### What you should do
Answer these questions about the statement on Justice Scalia's DOMA dissent.
(a) Who issued the statement, and what position does he hold?
(b) In what year did Congress enact the ban on corporate spending in federal elections?
(c) According to the quoted words, what does Justice Scalia say the Court has no power under the Constitution to do?

### Document segment

┌────────

Justice Scalia Scales New Heights of “Situational Jurisprudence” in DOMA Dissent
Statement of Democracy 21 President Fred Wertheimer
Justice Scalia truly outdid himself in the dissenting opinion he wrote in the DOMA case, decided yesterday by the Supreme Court. He appears to have perfected the art of “situational jurisprudence.”
Justice Scalia has had no problem voting to invalidate laws enacted by Congress when he is eliminating laws he disagrees with. When Congress has passed laws he dislikes, he has often shown his disdain for providing deference to Congress.
Without batting an eye, Justice Scalia has voted to strike down the nation’s ban on corporate spending in federal elections that was enacted by Congress in 1947, to strike down The Patient Protection and Affordable Care Act that was enacted by Congress in 2010 and, just two days ago, to strike down the operative section of the Voting Rights Act that was re-enacted by Congress in 2006.
But when it came to DOMA, Justice Scalia could not contain his outrage at the Supreme Court for having the audacity to strike down a law enacted by “the people’s Representatives in Congress and the Executive.” Suddenly, Justice Scalia sees a Court that has “no power under the Constitution to invalidate this democratically adopted legislation.”

└────────

### Raw data

┌────────

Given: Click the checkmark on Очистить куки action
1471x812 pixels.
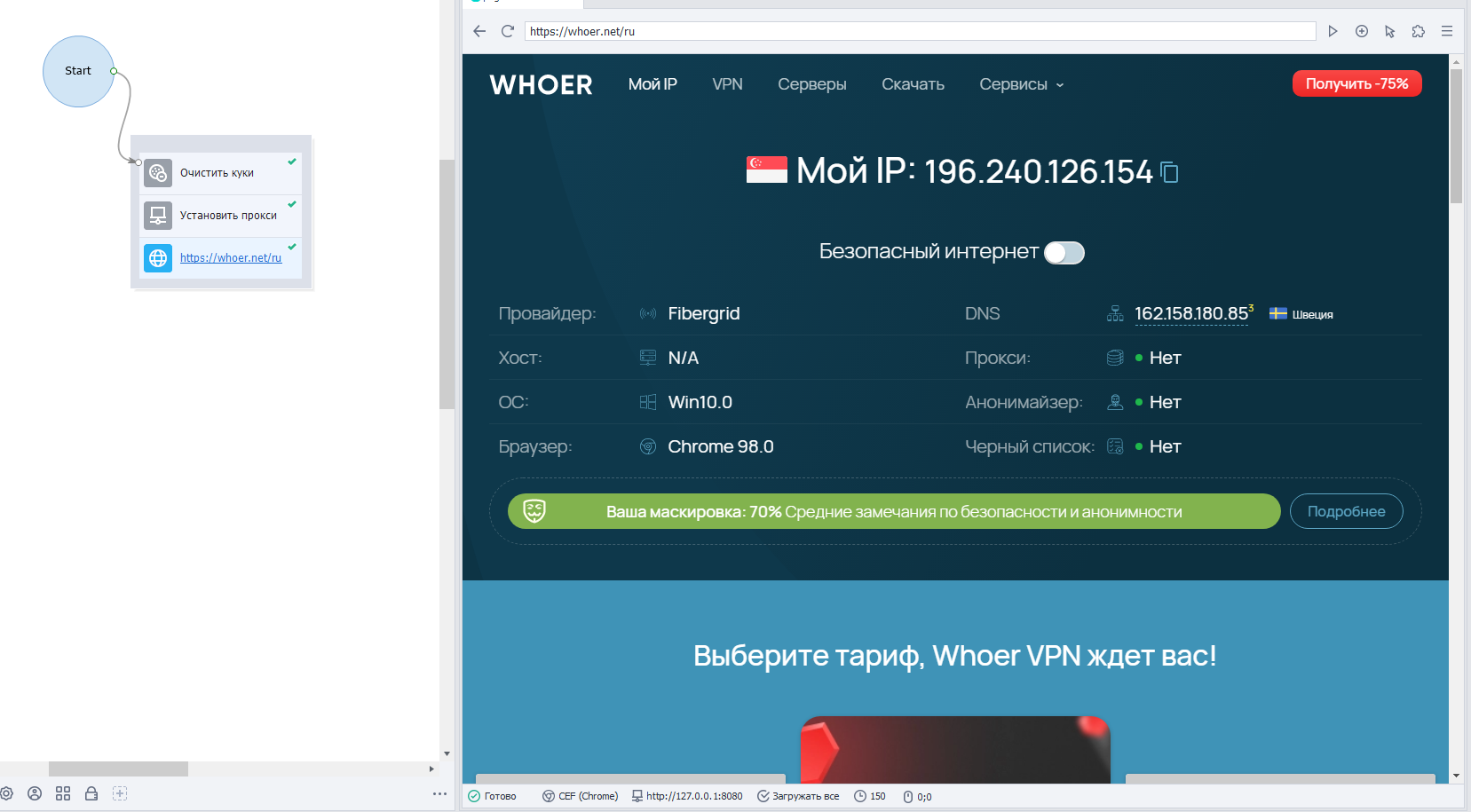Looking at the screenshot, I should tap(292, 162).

└────────
┌────────

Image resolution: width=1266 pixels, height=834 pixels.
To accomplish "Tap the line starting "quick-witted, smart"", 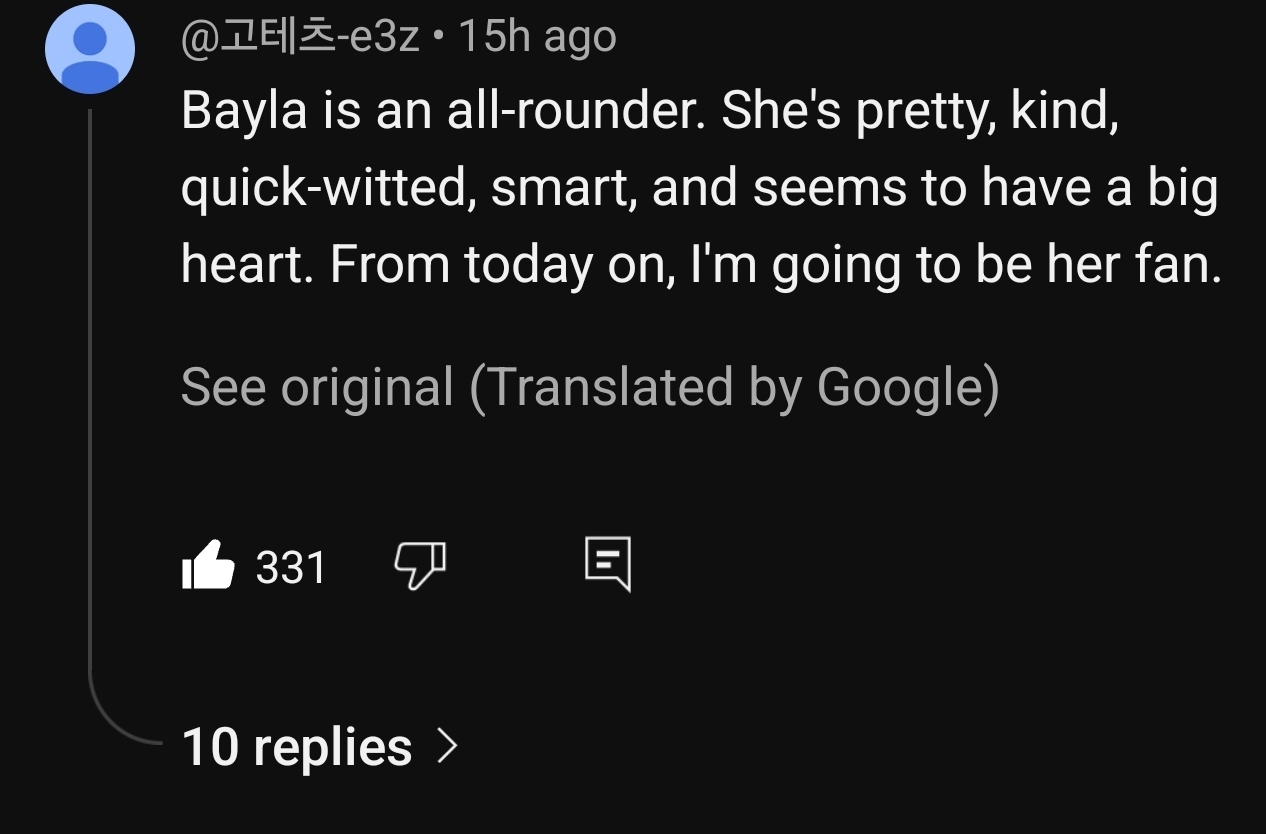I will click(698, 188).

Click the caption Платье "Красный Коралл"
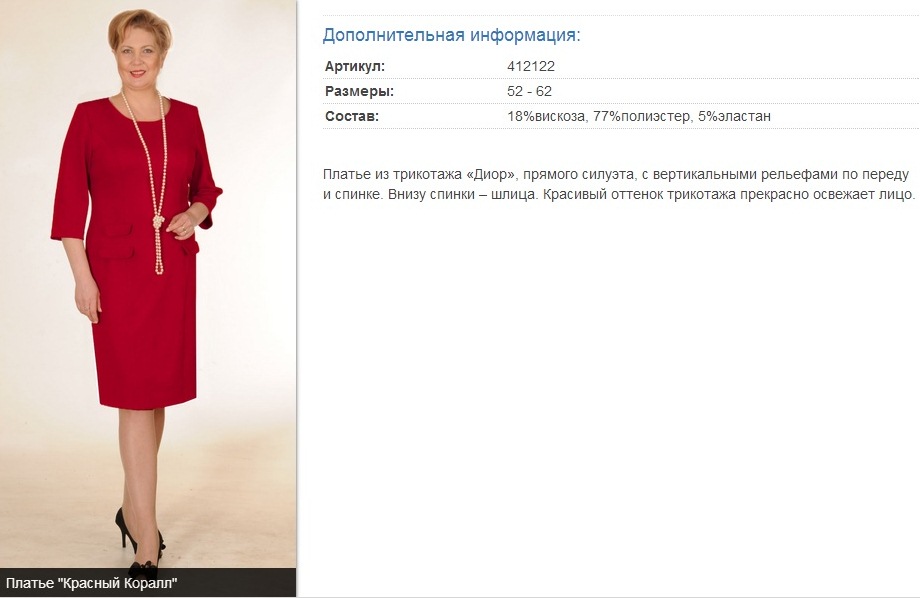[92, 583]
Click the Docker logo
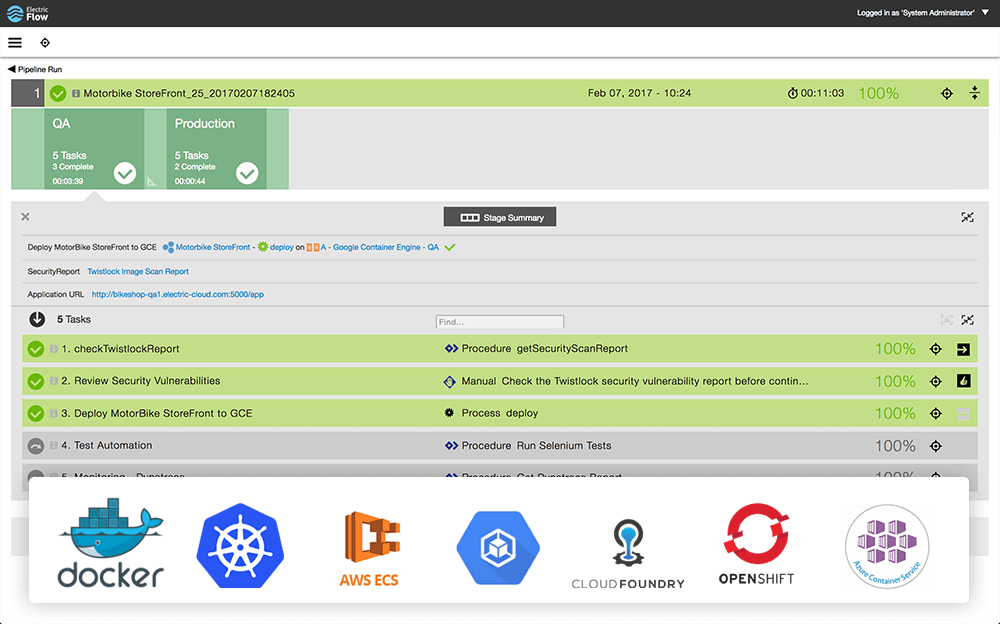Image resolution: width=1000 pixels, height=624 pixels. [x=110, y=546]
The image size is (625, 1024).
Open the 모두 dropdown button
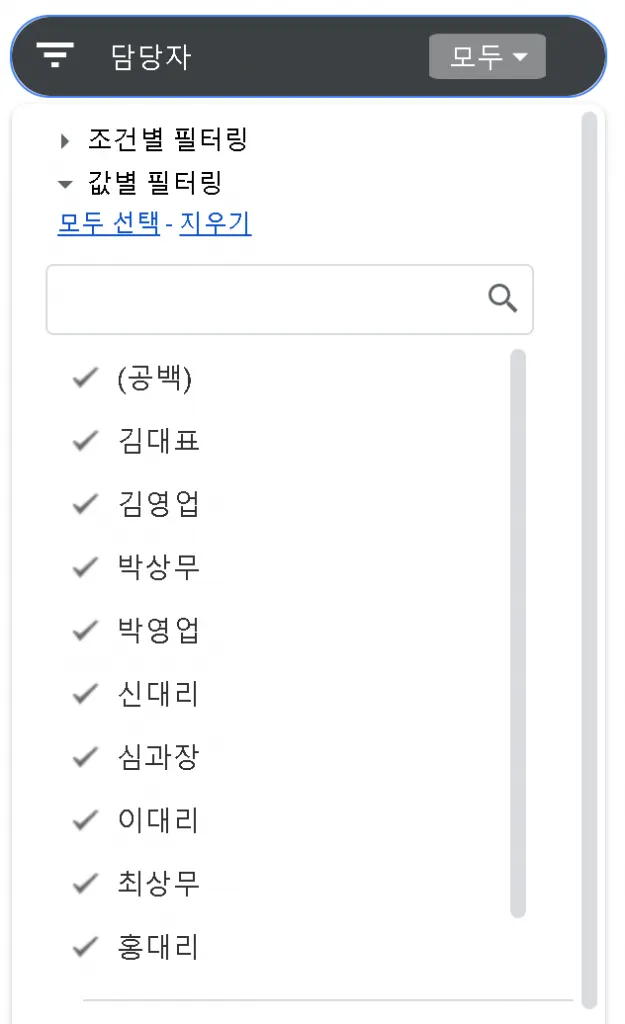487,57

└────────
┌────────

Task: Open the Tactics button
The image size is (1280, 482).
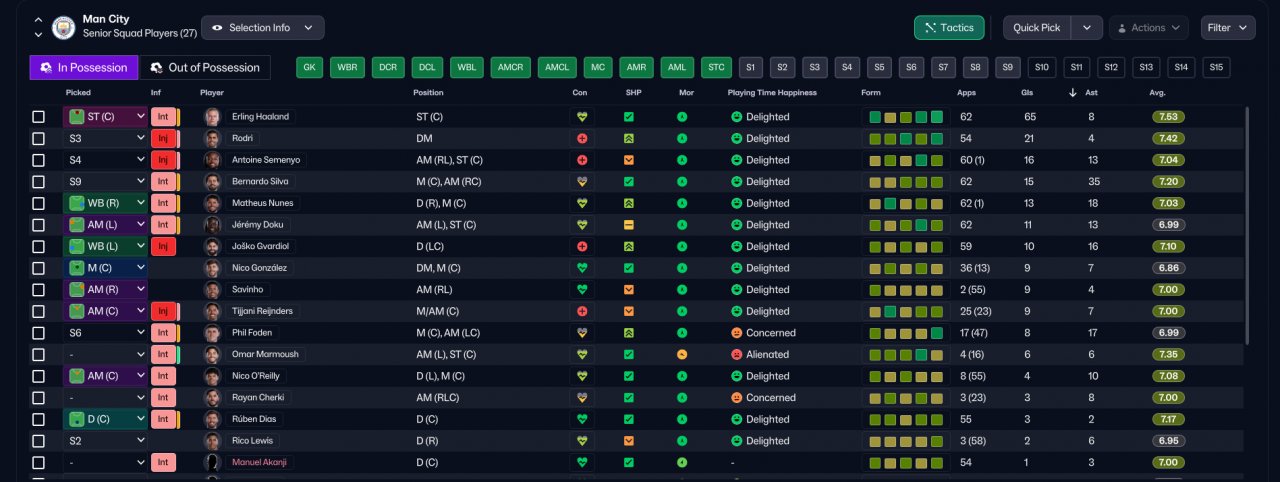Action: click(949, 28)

└────────

### Final answer
(a) Fred Wertheimer, President of Democracy 21.
(b) 1947.
(c) To "invalidate this democratically adopted legislation."